● WHAT TO PRODUCE: How many lines in the records below contain the word "Collapse"? State only that number.

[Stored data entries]
***

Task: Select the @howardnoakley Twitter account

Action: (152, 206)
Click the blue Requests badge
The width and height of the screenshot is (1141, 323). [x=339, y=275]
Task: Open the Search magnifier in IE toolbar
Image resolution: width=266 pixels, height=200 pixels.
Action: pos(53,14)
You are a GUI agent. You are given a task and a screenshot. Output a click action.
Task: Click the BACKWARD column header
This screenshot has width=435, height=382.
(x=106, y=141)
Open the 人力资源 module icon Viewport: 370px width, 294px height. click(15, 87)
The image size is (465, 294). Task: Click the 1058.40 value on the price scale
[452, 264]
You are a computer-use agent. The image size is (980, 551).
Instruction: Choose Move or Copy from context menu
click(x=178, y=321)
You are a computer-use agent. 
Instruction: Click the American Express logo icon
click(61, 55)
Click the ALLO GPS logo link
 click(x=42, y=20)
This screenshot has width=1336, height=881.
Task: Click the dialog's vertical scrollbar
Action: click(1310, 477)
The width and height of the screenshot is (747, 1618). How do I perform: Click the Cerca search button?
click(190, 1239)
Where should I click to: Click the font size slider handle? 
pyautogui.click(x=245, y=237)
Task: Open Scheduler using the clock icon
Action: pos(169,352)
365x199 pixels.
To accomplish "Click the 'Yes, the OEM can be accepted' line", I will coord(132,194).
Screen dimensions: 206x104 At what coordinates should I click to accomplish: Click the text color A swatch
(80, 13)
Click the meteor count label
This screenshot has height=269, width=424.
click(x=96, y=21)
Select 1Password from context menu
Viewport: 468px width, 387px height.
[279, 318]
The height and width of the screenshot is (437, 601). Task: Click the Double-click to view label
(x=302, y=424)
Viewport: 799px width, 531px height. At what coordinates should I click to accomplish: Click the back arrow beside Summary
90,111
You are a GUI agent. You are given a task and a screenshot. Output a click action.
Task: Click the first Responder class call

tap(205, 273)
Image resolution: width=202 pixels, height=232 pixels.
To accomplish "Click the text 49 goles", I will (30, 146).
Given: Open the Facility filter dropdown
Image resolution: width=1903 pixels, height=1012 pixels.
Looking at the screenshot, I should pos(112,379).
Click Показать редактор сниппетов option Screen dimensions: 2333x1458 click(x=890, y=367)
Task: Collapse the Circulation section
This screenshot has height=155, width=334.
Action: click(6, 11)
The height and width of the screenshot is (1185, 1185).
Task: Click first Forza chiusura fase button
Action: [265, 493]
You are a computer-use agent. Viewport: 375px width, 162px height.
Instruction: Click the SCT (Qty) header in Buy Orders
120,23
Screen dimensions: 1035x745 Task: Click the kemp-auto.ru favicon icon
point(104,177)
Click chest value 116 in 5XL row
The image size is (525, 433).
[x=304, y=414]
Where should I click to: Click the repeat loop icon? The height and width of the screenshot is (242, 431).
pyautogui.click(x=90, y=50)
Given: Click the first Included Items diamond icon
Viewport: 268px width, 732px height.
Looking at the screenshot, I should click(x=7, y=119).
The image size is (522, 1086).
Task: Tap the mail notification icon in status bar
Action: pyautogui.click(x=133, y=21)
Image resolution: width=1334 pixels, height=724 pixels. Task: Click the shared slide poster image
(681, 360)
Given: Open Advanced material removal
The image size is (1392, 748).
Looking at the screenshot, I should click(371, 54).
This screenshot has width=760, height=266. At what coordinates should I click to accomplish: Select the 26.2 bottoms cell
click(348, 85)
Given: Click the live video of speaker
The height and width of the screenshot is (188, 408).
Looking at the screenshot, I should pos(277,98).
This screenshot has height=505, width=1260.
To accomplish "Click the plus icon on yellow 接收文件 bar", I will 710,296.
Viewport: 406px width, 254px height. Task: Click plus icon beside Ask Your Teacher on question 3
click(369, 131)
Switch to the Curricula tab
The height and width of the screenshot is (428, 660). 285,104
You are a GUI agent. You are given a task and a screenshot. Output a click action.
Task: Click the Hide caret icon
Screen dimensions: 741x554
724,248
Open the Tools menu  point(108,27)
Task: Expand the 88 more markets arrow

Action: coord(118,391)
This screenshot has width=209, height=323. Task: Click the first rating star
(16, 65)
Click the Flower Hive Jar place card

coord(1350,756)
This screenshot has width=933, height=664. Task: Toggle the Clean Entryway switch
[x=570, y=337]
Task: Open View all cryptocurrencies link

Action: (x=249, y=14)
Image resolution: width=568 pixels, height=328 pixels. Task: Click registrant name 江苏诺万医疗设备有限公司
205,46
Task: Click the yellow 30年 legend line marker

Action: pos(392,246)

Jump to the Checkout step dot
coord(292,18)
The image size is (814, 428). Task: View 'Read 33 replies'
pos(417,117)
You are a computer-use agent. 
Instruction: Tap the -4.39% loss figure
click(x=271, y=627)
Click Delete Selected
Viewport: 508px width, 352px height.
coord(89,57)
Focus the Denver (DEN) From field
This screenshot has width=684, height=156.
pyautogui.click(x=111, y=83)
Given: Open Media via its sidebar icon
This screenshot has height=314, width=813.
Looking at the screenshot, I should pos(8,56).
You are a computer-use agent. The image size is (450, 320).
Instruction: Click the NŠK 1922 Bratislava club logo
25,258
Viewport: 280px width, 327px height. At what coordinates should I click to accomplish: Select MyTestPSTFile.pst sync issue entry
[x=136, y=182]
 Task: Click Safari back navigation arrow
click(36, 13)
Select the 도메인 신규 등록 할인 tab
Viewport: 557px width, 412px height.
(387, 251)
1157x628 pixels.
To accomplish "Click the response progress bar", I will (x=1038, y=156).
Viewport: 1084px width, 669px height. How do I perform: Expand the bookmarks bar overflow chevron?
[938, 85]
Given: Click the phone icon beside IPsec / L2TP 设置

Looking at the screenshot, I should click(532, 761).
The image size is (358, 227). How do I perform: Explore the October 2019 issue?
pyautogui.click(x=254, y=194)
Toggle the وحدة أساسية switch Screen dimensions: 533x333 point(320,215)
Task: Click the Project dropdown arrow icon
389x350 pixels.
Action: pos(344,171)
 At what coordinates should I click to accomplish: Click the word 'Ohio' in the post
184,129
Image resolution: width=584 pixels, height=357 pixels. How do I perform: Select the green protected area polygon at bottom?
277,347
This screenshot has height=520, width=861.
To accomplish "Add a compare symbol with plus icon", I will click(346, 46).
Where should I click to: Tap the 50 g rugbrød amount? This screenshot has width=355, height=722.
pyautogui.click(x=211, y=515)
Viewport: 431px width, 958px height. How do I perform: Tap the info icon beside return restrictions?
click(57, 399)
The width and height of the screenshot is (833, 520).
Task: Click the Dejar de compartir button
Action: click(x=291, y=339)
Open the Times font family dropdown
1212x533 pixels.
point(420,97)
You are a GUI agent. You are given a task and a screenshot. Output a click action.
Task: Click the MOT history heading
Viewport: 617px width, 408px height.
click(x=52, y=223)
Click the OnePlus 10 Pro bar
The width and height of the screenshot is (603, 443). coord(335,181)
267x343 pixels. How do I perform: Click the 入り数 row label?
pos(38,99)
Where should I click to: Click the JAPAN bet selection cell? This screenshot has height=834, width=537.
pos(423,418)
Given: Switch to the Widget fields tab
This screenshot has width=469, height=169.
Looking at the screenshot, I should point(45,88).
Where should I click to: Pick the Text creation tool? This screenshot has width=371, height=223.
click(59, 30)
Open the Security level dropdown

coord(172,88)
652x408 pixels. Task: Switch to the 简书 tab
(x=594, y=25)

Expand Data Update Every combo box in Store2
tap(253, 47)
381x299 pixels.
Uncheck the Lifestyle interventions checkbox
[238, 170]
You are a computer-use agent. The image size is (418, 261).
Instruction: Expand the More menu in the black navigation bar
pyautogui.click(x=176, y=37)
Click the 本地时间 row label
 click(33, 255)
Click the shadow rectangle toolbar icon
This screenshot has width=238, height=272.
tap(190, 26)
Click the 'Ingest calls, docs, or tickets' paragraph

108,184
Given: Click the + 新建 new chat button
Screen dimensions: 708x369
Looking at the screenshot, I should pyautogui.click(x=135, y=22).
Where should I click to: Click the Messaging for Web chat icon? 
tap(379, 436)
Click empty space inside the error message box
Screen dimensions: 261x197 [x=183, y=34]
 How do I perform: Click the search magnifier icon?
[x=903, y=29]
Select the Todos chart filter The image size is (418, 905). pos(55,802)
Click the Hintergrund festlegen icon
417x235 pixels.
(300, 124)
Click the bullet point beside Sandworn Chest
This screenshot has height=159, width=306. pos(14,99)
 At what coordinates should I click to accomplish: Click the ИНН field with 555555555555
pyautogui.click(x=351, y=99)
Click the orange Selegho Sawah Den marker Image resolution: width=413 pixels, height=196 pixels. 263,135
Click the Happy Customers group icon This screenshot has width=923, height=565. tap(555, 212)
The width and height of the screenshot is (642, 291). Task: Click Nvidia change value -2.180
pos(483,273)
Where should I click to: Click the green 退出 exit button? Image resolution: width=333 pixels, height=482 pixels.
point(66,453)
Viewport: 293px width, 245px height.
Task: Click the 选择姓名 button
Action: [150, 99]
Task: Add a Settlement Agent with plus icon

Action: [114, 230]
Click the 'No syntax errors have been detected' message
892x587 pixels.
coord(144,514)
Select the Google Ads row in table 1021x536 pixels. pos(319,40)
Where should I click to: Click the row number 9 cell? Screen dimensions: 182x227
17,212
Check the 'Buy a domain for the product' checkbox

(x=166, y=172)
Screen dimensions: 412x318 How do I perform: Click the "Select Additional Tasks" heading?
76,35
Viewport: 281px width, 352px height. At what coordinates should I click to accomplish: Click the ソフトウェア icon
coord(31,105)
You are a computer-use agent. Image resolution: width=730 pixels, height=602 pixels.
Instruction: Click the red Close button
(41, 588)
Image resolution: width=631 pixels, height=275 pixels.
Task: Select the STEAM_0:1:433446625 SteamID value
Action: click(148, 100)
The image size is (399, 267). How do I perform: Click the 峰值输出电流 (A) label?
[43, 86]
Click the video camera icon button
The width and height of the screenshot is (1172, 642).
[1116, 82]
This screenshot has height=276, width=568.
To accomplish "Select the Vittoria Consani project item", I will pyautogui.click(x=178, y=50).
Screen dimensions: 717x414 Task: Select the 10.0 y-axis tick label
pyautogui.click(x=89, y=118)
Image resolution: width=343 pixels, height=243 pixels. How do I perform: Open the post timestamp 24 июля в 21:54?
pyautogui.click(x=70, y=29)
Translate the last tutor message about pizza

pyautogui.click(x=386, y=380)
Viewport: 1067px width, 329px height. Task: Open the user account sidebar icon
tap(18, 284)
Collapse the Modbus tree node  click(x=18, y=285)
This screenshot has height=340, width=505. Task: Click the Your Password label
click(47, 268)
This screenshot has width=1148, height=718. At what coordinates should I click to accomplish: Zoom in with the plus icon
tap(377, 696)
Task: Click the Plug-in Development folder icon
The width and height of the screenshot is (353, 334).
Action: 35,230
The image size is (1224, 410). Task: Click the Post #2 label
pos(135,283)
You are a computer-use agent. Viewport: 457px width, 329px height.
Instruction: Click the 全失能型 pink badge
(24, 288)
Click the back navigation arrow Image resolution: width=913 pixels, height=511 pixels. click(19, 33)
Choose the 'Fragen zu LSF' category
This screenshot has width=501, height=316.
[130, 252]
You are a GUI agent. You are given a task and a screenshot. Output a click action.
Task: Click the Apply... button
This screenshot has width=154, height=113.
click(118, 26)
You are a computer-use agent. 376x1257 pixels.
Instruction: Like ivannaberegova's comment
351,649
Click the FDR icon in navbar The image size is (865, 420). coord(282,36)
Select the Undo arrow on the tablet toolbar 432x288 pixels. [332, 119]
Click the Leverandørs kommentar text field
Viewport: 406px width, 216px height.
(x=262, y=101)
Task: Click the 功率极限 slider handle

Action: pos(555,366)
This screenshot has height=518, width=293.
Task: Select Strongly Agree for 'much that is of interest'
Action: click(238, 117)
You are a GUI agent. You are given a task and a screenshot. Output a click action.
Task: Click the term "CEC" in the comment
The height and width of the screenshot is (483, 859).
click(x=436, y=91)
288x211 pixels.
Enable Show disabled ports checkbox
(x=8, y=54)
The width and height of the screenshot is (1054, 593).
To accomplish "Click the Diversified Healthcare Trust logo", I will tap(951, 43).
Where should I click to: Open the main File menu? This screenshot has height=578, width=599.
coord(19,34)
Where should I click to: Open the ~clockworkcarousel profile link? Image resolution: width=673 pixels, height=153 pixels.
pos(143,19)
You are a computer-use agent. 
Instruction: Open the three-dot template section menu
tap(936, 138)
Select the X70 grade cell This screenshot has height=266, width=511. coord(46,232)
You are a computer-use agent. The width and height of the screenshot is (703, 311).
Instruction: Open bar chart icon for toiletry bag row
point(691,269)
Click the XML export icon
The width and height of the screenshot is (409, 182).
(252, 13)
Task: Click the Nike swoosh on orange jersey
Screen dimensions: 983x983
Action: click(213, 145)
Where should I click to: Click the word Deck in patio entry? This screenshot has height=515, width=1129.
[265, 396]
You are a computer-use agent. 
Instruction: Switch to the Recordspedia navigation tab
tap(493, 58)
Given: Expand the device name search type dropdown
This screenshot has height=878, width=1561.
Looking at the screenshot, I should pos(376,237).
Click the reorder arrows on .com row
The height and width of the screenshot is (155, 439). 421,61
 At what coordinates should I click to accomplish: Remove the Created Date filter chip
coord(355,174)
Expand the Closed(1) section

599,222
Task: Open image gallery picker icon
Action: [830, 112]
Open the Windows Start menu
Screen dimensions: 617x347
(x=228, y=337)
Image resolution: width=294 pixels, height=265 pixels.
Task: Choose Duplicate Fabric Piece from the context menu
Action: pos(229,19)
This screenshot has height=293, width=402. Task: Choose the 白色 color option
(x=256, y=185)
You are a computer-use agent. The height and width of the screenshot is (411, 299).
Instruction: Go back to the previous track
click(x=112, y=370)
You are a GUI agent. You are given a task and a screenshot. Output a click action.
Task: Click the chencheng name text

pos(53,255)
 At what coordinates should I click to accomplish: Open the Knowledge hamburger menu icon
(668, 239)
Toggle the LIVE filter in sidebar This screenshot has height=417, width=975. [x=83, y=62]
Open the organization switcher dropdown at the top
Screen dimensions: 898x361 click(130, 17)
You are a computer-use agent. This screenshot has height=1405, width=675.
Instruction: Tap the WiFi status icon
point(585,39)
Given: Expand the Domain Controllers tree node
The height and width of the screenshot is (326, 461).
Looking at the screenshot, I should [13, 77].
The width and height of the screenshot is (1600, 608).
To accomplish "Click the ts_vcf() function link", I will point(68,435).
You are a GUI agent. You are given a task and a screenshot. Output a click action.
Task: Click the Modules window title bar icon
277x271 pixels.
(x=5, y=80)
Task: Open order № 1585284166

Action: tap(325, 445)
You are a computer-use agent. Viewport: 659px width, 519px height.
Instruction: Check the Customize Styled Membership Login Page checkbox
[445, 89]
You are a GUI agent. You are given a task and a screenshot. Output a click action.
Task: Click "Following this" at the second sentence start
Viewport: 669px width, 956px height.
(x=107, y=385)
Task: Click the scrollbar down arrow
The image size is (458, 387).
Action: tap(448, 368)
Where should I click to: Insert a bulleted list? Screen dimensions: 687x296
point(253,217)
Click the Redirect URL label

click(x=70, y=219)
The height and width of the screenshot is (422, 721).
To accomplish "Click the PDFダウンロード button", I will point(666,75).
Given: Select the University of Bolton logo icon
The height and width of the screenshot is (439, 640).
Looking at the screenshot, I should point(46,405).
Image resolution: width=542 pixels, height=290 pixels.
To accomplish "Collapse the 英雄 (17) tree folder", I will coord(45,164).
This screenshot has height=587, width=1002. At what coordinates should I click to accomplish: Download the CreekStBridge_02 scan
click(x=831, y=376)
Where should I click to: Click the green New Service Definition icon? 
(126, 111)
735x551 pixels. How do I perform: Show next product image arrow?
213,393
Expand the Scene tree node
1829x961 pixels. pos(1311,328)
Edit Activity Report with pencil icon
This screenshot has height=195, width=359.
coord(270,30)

***

● ANSWER SECTION: 3